No one's really sure what causes these hostile, vivid hallucinations but, as is the case with so many of the mysterious blights of modern life, stress is thought to be involved.
The massive blast that shook our house awake a few weeks ago seemed to have the properties of just such a mirage. Apparently originating out in the cold, dark bush, the gaslighting phenomenon left us second-guessing ourselves in a state of semi-consciousness; wondering if we actually heard what we thought we'd heard. We were reduced to soap opera actors scrambling for lines, sniffing the air, as if detecting something even more malodorous than that being served up by the script department.
Groggy with flashbacks of the 1989 Newcastle earthquake when it announced itself to us folk farther up the valley with a deep orthopaedic crack, I rushed to the verandah and scanned the night for any aftershocks - but met only those noises of the south I now, somewhat treacherously, find even more familiar than those of my northern formation.
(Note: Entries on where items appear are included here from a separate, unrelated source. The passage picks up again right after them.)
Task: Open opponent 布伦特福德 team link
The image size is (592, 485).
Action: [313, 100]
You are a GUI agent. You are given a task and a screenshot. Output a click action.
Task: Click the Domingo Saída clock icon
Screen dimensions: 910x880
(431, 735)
A supposedly diurnal beast, our place stirs unnaturally until dawn; its many feet padding the hallway, its many fingers flicking switches.
Luckily, with access to another of those blights of modern life - social media - we were able to learn many others in our dozy precinct had also heard and felt the eruption.
"Meth lab?" was one jocose suggestion, and actually quite soothing in its credibility because at least it meant we weren't going mad.
And as much as I would have liked to ponder more thoroughly the comforting reality that I'd chosen to raise our children within spitting distance of a bikie ice station (not to mention congratulate myself on my property ladder acumen) I was too tired because this latest interruption was just another jump of the needle charting our family's fractured sleep patterns.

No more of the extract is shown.